No let up in Cambodia crackdown as dissident jailed
AFP / The Nation | 23 February 2017
PHNOM PENH - A Cambodian court Thursday jailed a prominent land activist for two and a half years, the latest in a growing list of government critics to face spells behind bars.
Tep
Vanny, one of the country's best known activists, was convicted of
causing violence during a 2013 protest outside strongman Prime Minister
Hun Sen's home.
She and her supporters were demonstrating
against the imprisonment of another activist following the forced
eviction of some 4,000 families in Phnom Penh for a lucrative real
estate development.
They say they were attacked by security forces but Phnom Penh
Municipal Court ruled that the demonstrators instigated the violence.
Rights groups have long accused Hun Sen of using pliant courts to attack his critics.

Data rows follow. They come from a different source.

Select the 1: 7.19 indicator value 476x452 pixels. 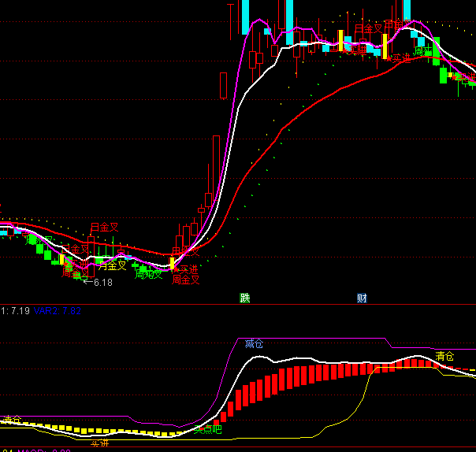pyautogui.click(x=15, y=311)
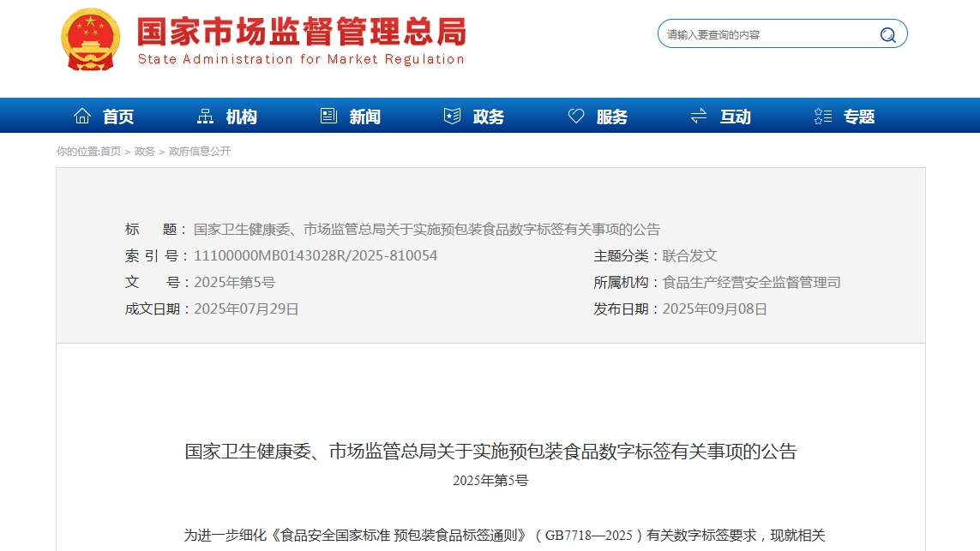Click the shield icon beside 政务
This screenshot has height=551, width=980.
452,116
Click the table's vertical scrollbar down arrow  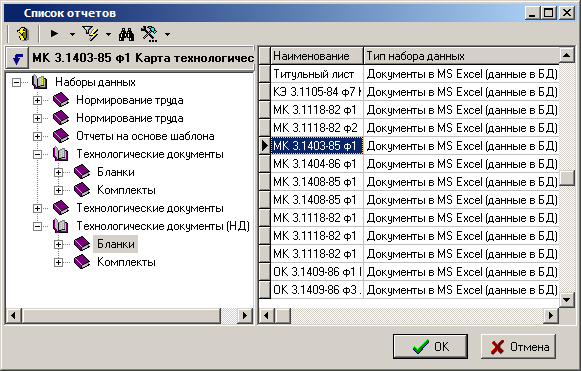coord(567,299)
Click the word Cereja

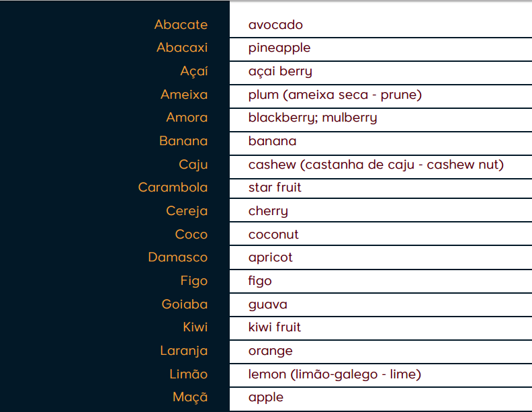187,211
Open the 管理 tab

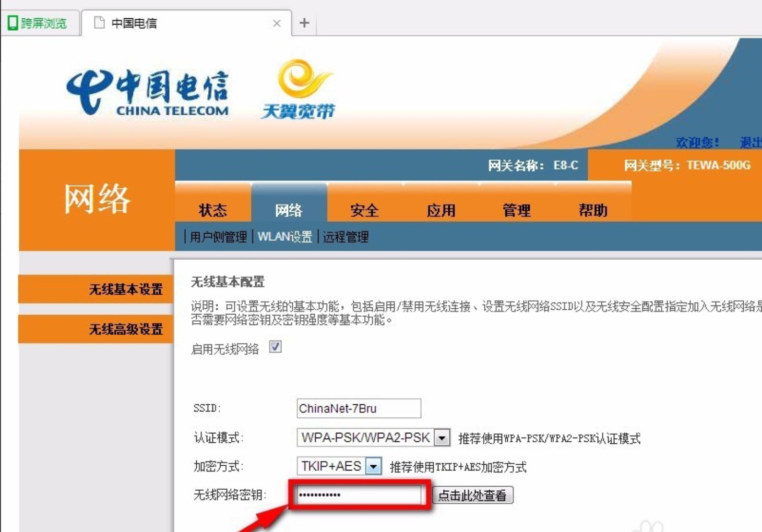pyautogui.click(x=517, y=210)
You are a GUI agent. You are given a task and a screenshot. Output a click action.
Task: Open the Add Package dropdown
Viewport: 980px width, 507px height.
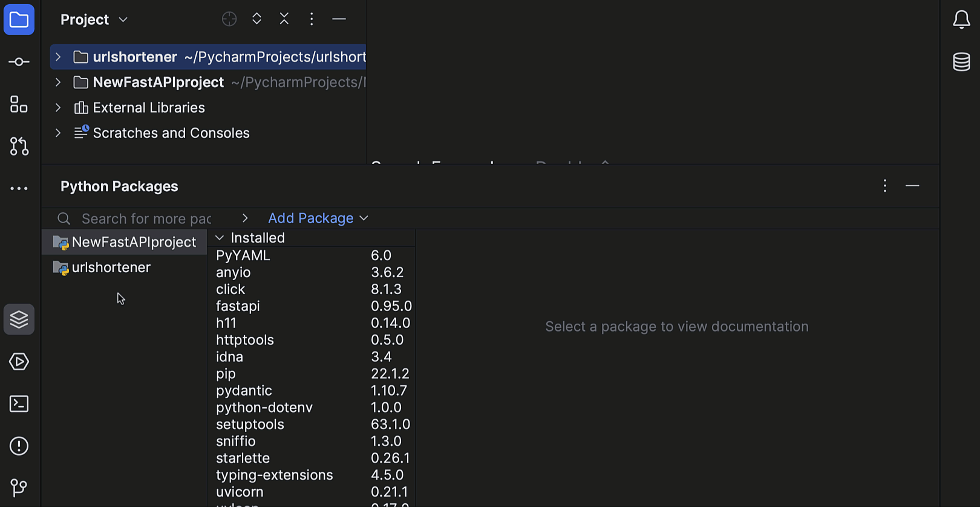(318, 218)
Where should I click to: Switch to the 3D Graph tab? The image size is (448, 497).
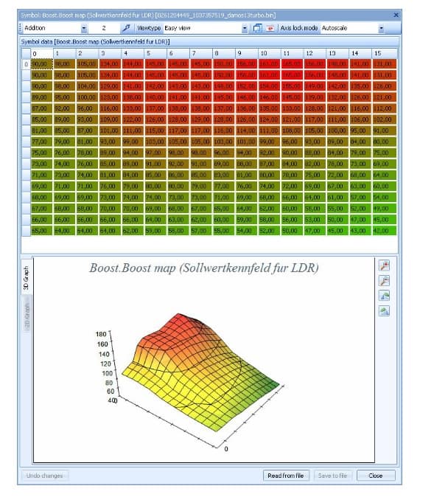pos(27,278)
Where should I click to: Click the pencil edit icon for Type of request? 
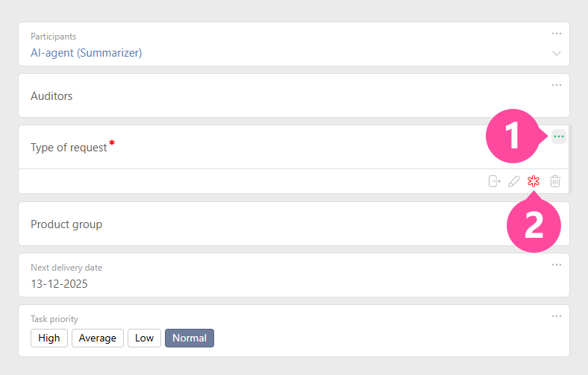pos(513,181)
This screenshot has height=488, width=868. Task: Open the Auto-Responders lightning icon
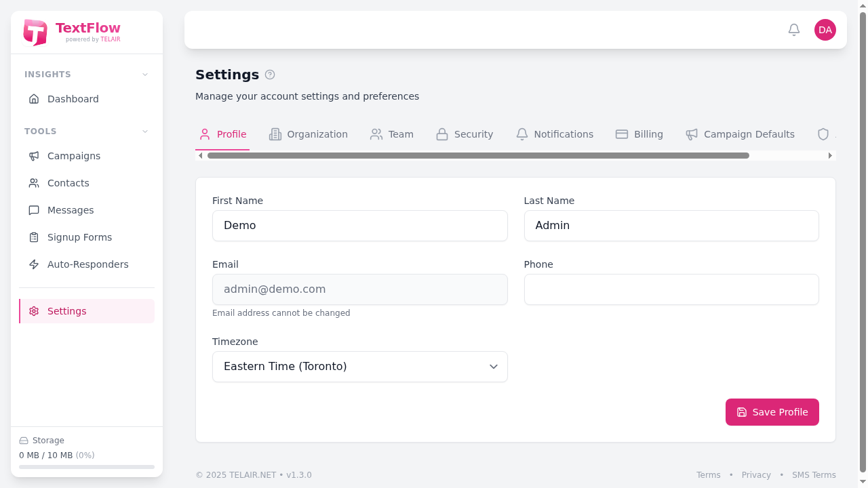[34, 264]
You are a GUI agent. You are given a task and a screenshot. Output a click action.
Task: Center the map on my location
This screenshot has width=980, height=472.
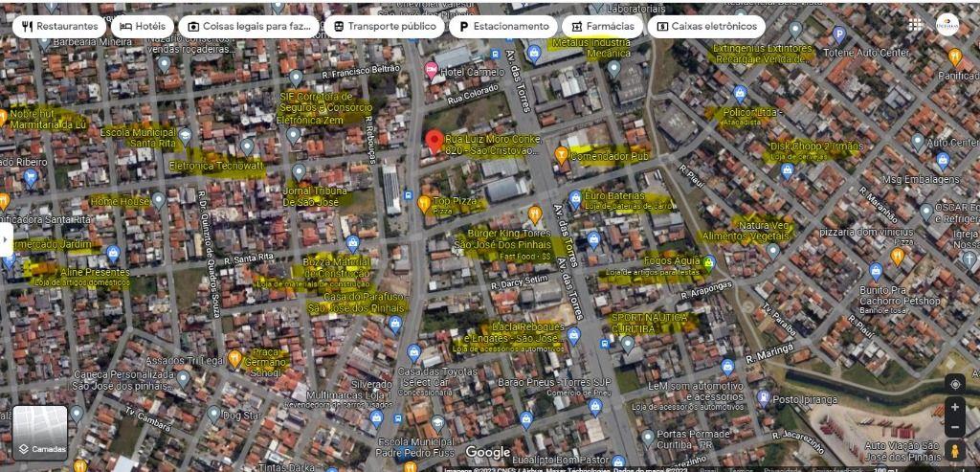point(954,384)
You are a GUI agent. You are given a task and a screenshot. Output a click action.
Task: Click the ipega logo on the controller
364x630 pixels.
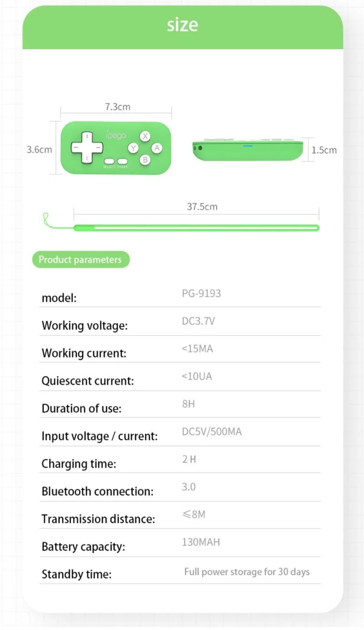click(x=116, y=135)
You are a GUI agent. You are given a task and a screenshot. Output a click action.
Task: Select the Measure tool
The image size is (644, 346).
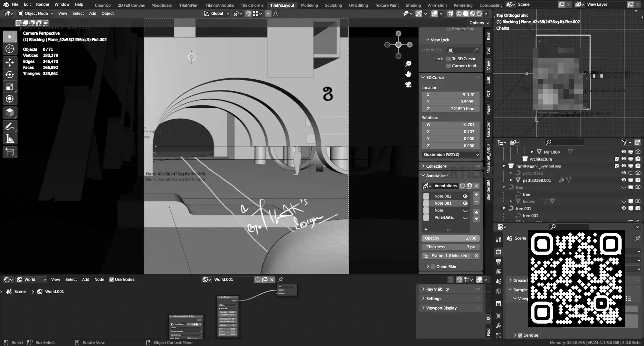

After the verdict was handed down, Vanny and her supporters shouted out "injustice" multiple times.
Several dozens of her supporters also briefly scuffled with
security guards outside the court, leaving a few people with minor
injuries, according to activist Am Sam Ath, of local rights group
Licadho.
He described Vanny's conviction as the latest move
to "suppress people who are actively leading land protests" against the
government.
In the last year Cambodia's courts have ramped up
prosecutions of government critics with Licadho classifying at least 25
people as political prisoners.
Vanny was close to the end of
serving a previous six-month jail sentence for cursing public officials
in 2011 and has previously done time for her activism.
Land
evictions are one of the foremost human rights issues in Cambodia, with
residents' claims over land routinely ignored and protests frequently
facing violent crackdowns by authorities.
The communist Khmer
Rouge abolished land ownership during its 1975-1979 rule and many legal
documents were lost during the period, complicating land claims today.
Hun Sen has run Cambodia for more than three decades. He defends his rule as one that has brought stability to the country.
But critics say the country remains endemically corrupt,
authoritarian and a place of huge inequality with Hun Sen, his family
and friends becoming enormously wealthy over those years.